Monday, June 27, 2016

An Exact Match for ODonnell Y-DNA

My ODonnell cousin has an exact match for his Y-DNA test at the 37 marker level at FamilyTreeDNA.




This surname of this Y-DNA cousin is not ODonnell or a variant.  FamilyTreeDNA provides a "Tip" report, estimating the chances that these two individuals share a common paternal line ancestor as we go back through the generations.  By the time we go back seven generations, there is a 95% chance that the lines will have merged.





This match can trace his direct paternal line back about two hundred years to the Isle of Bute in Scotland.  I can also trace back two hundred years, but land in Donegal, Ireland.  These two locations were near enough to be accessible around the year 1800.

If someone is knowledgeable about traveling in Ireland and Scotland in this time period, please weigh in.
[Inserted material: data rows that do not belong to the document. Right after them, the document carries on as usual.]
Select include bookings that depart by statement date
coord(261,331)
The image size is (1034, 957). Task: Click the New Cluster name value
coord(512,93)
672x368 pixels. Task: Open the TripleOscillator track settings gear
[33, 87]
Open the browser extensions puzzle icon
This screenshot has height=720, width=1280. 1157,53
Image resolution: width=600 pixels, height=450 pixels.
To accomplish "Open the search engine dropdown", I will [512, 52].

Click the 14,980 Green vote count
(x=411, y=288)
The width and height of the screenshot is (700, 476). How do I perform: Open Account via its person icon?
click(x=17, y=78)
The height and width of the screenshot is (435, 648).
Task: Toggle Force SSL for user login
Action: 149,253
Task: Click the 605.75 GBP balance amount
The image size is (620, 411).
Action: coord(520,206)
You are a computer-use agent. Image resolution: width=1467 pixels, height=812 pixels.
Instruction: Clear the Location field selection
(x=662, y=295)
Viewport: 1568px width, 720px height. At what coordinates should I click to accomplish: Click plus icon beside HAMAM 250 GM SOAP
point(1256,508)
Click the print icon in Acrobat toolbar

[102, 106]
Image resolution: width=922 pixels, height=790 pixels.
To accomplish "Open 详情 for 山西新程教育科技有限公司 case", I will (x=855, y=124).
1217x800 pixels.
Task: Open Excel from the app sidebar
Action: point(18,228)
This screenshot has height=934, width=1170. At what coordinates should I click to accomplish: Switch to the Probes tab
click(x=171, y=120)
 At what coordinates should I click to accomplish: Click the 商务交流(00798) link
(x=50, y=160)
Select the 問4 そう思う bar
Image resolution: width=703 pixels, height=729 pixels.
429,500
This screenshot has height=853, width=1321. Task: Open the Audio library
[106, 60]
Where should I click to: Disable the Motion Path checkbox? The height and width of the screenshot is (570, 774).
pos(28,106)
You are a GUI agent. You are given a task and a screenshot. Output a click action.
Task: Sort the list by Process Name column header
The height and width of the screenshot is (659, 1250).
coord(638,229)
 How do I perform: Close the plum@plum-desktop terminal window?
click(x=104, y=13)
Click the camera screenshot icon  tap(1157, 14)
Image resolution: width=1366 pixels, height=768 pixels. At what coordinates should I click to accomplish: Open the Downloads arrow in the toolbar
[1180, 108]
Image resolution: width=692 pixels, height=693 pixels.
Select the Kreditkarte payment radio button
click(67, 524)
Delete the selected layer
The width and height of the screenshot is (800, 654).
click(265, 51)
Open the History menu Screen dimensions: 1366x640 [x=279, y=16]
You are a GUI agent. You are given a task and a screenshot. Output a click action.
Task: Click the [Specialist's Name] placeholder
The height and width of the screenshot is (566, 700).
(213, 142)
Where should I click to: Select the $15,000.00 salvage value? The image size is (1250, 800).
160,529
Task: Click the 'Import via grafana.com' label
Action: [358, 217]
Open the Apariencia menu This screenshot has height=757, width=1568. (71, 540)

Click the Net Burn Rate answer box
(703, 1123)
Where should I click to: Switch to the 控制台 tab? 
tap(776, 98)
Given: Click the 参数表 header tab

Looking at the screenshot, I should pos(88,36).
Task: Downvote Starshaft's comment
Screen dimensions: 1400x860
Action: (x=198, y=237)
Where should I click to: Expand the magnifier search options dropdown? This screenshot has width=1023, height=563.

Francis Patrick ODonnell was born about 1856 in Killybegs and came to New Jersey, United States, before 1880.  So the lines were separated by an ocean for three generations.  If they arise from the same ancestor, this merging will be found in the early 1800s or 1700s.




If this 37 marker Y-DNA match is related within seven generations, he may share autosomal DNA with any of my ODonnell relatives.  He has not done this type of DNA test, though.


My ODonnell cousin has thousands of matches in his Y-DNA results.  Even an exact match may not be a match at all because of convergence.  Markers change over time.  These two people may not be recently related, but rather their marker values could have mutated towards the same values and are now identical.



So far, there is only one ODonnell match at the 111 marker level.  This is the same person who was the initial top match at the 37 marker level.  Both testers upgraded to 111 markers and still match very closely, 106 out of 111 markers.  Two hundred years ago his ODonnell ancestors were in Boston, Massachusettes. 



Without other ODonnell cousins with similar Y-DNA markers, we cannot be secure in our placement as an ODonnell line based on markers alone.  In an upcoming article, I will demonstrate the necessity of using the markers of multiple distant cousins with my Duryea line.


Sunday, June 26, 2016

Photographs in a Series Reunited

A cousin kindly sent me some more family photographs.  (Thank you D.W.!)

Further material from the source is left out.